Abstract
We study the relationship among public-key encryption (PKE) satisfying indistinguishability against chosen plaintext attacks (IND-CPA security), that against chosen ciphertext attacks (IND-CCA security), and trapdoor functions (TDF). Specifically, we aim at finding a unified approach and some additional requirement to realize IND-CCA secure PKE and TDF based on IND-CPA secure PKE, and show the following two main results.
As the first main result, we show how to achieve IND-CCA security via a weak form of key-dependent-message (KDM) security. More specifically, we construct an IND-CCA secure PKE scheme based on an IND-CPA secure PKE scheme and a secret-key encryption (SKE) scheme satisfying one-time KDM security with respect to projection functions (projection-KDM security). Projection functions are very simple functions with respect to which KDM security has been widely studied. Since the existence of projection-KDM secure PKE implies that of the above two building blocks, as a corollary of this result, we see that the existence of IND-CCA secure PKE is implied by that of projection-KDM secure PKE.

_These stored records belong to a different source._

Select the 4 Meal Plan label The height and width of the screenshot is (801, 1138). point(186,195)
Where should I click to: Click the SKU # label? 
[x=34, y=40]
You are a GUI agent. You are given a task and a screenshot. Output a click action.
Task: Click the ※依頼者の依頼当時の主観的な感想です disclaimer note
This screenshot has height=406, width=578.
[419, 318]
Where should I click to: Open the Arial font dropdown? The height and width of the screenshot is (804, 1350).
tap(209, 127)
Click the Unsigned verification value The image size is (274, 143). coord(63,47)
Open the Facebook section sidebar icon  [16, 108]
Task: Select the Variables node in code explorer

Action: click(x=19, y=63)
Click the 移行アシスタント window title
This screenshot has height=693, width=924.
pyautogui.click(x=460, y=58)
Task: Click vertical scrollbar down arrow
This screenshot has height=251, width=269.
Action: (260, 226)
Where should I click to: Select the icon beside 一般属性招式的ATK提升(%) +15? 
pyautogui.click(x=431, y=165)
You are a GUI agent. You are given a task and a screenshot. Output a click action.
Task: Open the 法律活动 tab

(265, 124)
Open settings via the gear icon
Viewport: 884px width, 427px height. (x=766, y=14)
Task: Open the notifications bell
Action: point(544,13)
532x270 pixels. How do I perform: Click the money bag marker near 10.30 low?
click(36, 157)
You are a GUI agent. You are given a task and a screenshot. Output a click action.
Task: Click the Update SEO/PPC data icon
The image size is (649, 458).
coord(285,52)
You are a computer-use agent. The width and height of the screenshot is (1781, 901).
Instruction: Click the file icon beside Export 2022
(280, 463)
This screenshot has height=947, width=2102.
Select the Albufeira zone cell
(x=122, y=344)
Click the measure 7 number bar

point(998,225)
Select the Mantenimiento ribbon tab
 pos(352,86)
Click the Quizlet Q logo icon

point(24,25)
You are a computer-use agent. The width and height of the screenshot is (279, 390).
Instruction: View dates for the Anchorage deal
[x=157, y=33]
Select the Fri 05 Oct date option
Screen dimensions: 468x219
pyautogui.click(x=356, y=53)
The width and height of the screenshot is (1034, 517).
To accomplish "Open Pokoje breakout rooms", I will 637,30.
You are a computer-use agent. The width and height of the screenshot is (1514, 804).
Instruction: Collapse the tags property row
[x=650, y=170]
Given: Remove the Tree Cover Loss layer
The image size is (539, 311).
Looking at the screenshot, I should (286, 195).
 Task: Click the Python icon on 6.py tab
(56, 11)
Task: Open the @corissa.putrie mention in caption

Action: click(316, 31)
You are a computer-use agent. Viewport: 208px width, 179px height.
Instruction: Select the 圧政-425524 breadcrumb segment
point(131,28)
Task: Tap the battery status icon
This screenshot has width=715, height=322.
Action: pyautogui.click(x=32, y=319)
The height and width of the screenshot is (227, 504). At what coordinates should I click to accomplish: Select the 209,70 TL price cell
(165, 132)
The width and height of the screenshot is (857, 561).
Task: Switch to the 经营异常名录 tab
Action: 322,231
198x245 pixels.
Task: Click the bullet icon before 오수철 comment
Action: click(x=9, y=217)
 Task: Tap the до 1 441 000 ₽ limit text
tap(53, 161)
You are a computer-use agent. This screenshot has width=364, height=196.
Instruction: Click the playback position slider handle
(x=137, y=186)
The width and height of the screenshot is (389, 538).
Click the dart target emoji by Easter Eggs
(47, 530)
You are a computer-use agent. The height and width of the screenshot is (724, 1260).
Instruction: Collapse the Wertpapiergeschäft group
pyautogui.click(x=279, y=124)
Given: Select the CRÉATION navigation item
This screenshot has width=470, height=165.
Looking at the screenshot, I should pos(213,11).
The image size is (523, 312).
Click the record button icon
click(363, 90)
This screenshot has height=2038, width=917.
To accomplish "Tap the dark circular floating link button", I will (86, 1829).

As the second main result, we extend the above construction of IND-CCA secure PKE into that of TDF by additionally requiring a mild requirement for each building block. Our TDF satisfies adaptive one-wayness. We can instantiate our TDF based on a wide variety of computational assumptions. Especially, we obtain the first TDF (with adaptive one-wayness) based on the sub-exponential hardness of the constant-noise learning-parity-with-noise (LPN) problem.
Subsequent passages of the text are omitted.